§ **WHAT THE TASK REQUIRES**
In the records below, find the line containing "How do I perform: Tap". Output it and every line after it to the end, unchanged, with no pictures.

§ **Screenshot grounding data**
####################

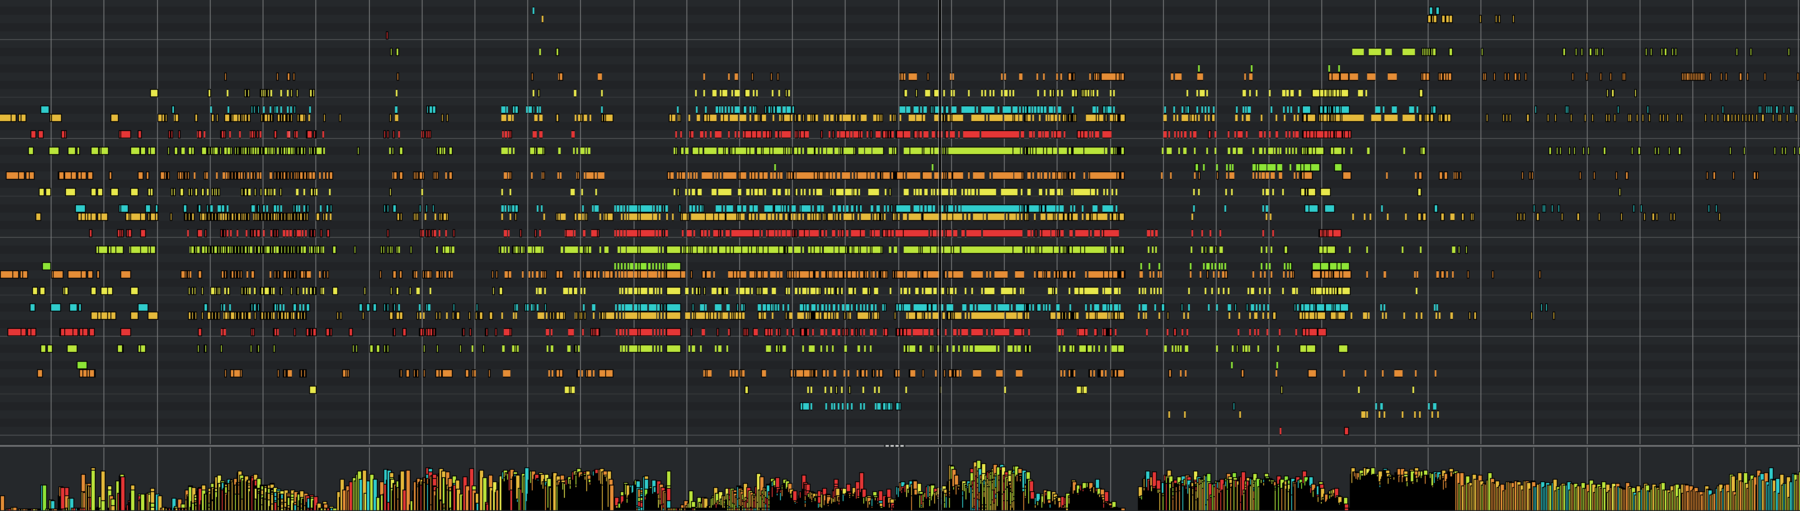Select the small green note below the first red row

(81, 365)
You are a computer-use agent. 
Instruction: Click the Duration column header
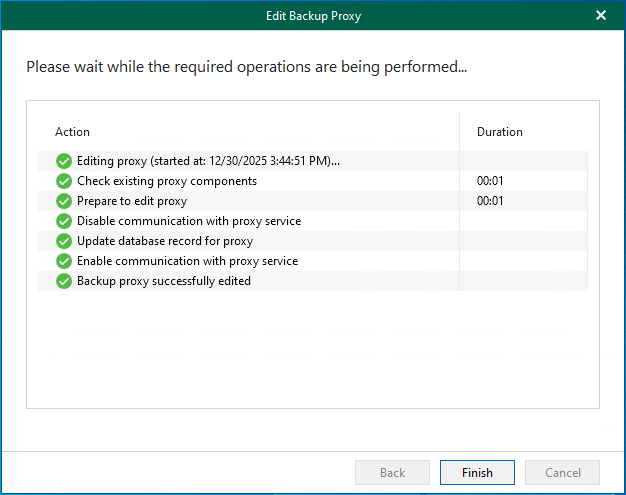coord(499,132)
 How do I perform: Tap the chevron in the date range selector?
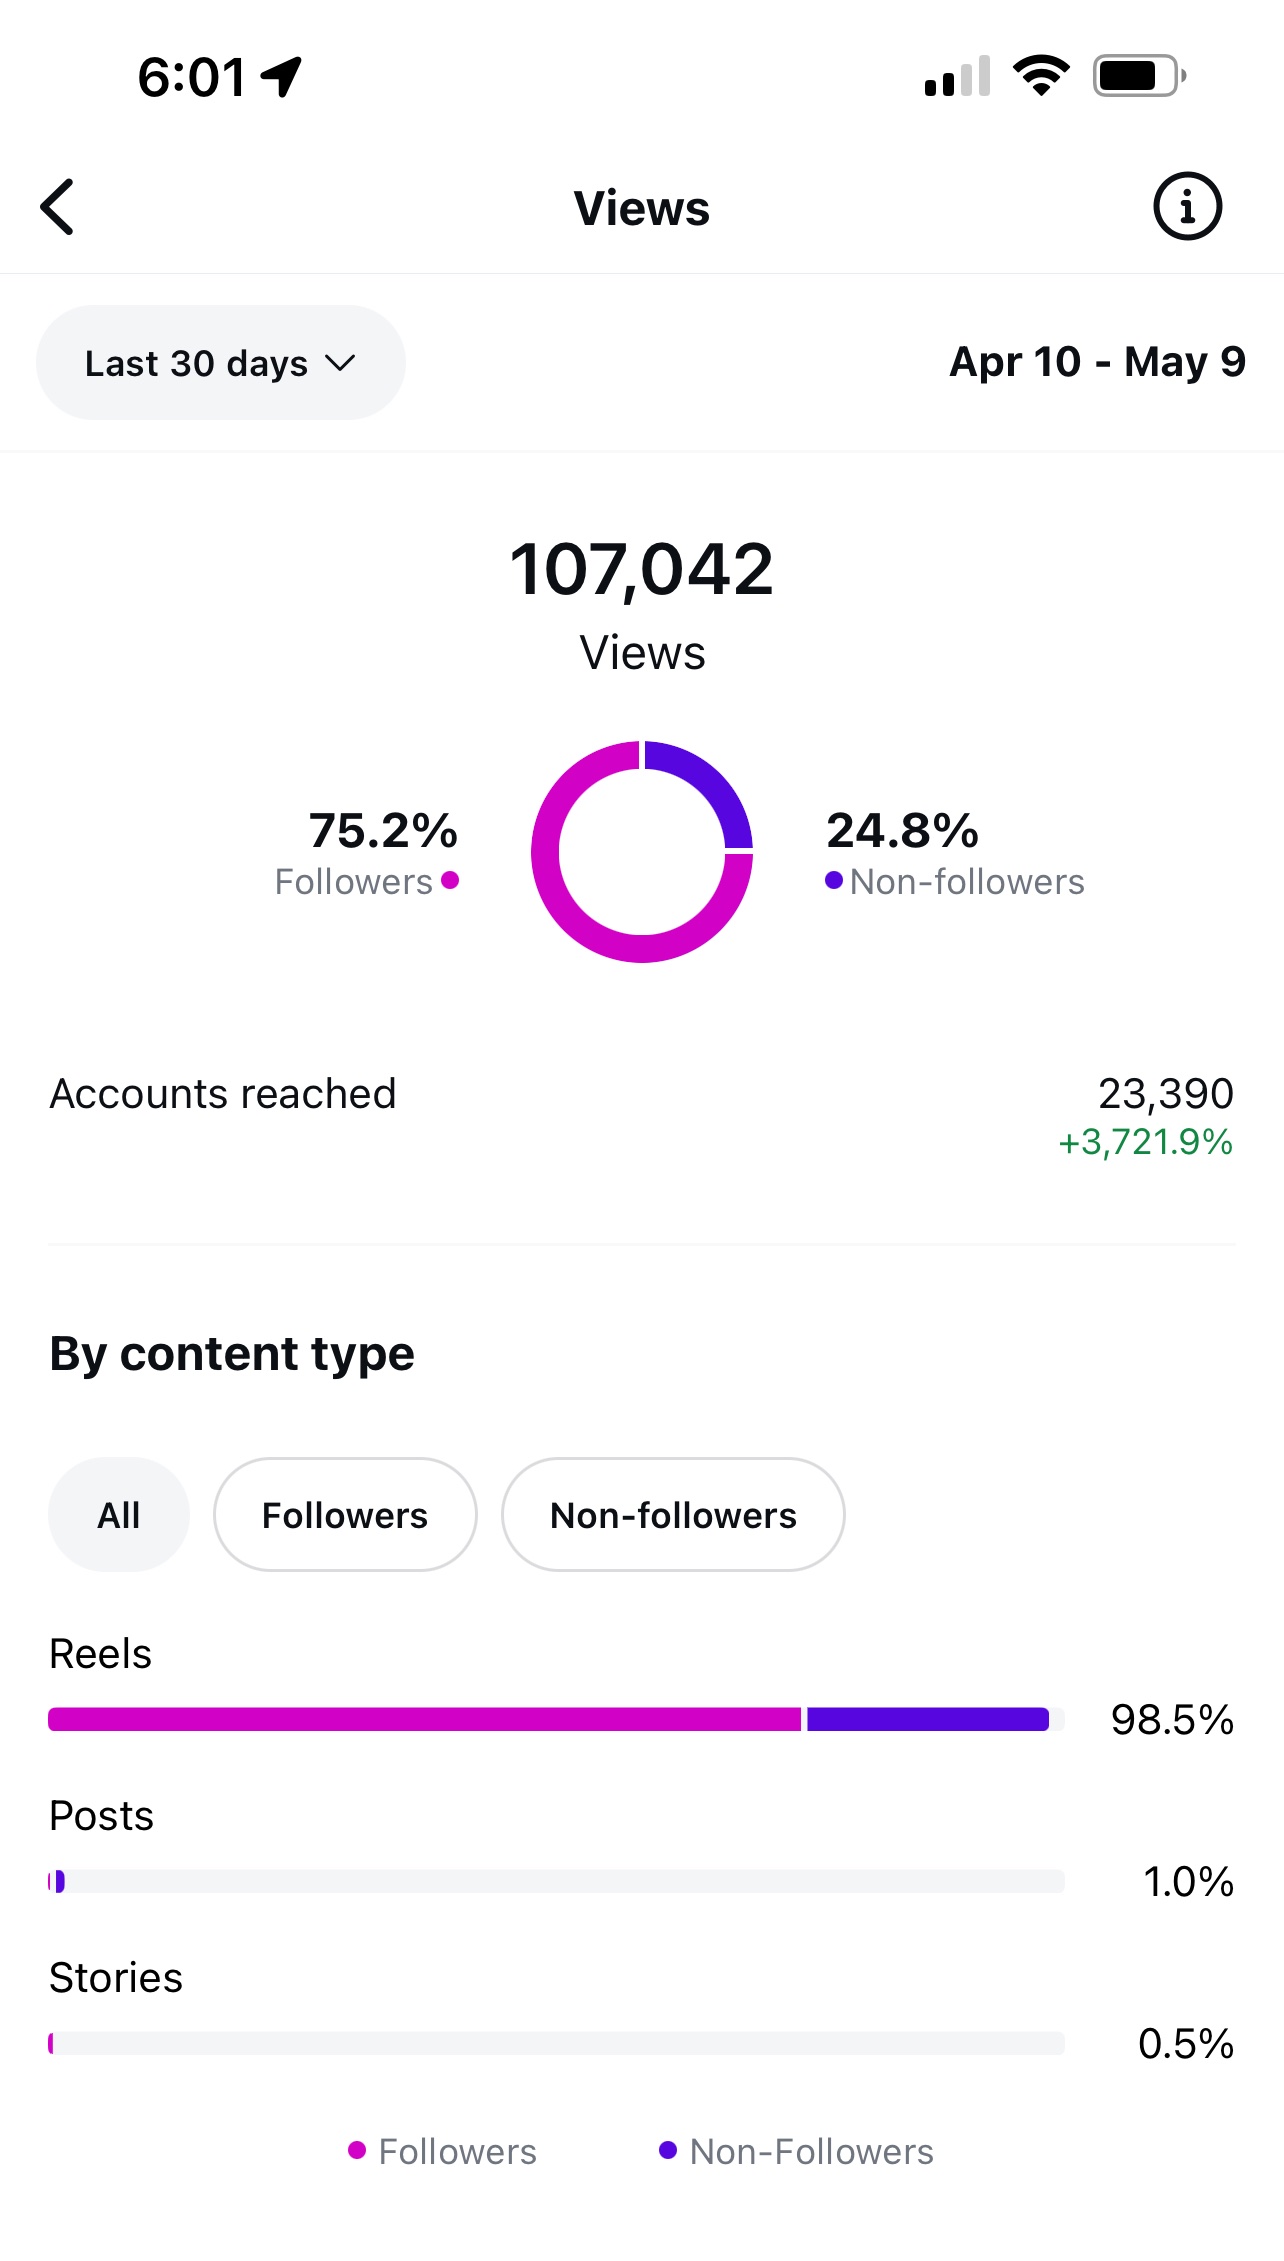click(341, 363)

####################

§ **ANSWER SECTION**
 How do I perform: Tap the chevron in the date range selector?
click(341, 363)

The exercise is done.